I have of course given but the spine and ribs, as it were, of the sermon. There is no place for more. It is enough however to show that he came to the point—and what can be better in preaching? Certainly he was making the best of the blunder that had led him up into that pulpit! And on the other hand, whatever might be the various judgments and opinions of his hearers in respect of the sermon—a thing about which the less any preacher allows himself to think the better—many of them did actually feel that he had been preaching to them, which is saying much. Even Mrs. Ramshorn was more silent than usual as they went home, and although—not having acquainted herself, amongst others, with the sermons of Latimer—she was profoundly convinced that such preaching was altogether contrary to the tradition, usage, and tone of the English Church, of which her departed dean remained to her the unimpeachable embodiment and type, the sole remark she made was, that Mr. Wingfold took quite too much pains to prove himself a pagan. Mr. Bascombe was in the same mind as before.

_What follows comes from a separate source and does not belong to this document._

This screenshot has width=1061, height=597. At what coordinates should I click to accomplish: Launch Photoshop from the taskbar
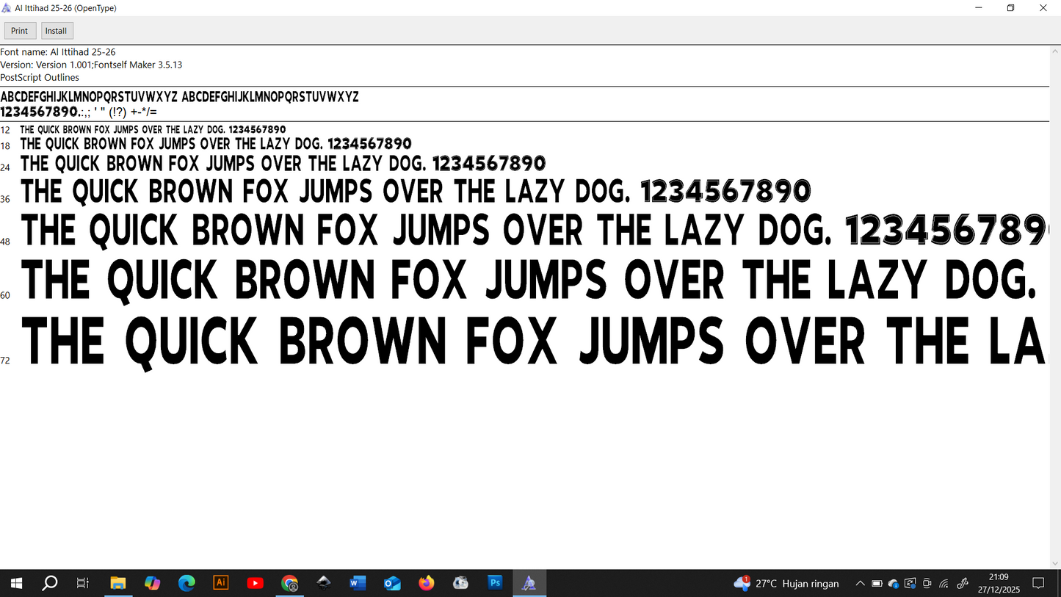pyautogui.click(x=495, y=583)
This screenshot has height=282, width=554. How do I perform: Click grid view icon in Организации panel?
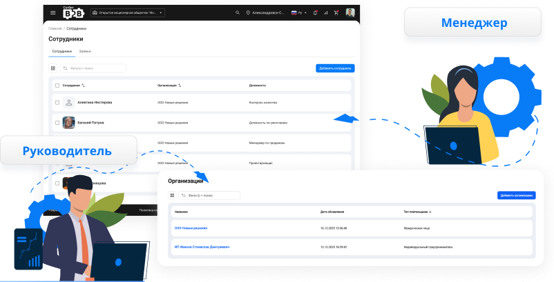(x=172, y=195)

"I like the fellow," he said. "He says what he means, fair and full, and no shilly-shallying. It's all great rubbish, of course!"
And the widow of the dean of blessed memory had not a word to say in defence of the sermon, but, for her, let it go as the great rubbish he called it. Indeed, not knowing the real mind of her nephew, she was nothing less than gratified to hear from him an opinion so comfortably hostile to that of this most uncomfortable of curates, whom you never could tell where to have, and whom never since he had confessed to wrong in the reading of his uncle's sermons, and thus unwittingly cast a reproach upon the memory of him who had departed from the harassed company of deans militant to the blessed company of deans triumphant, had she invited to share at her table of the good things left behind.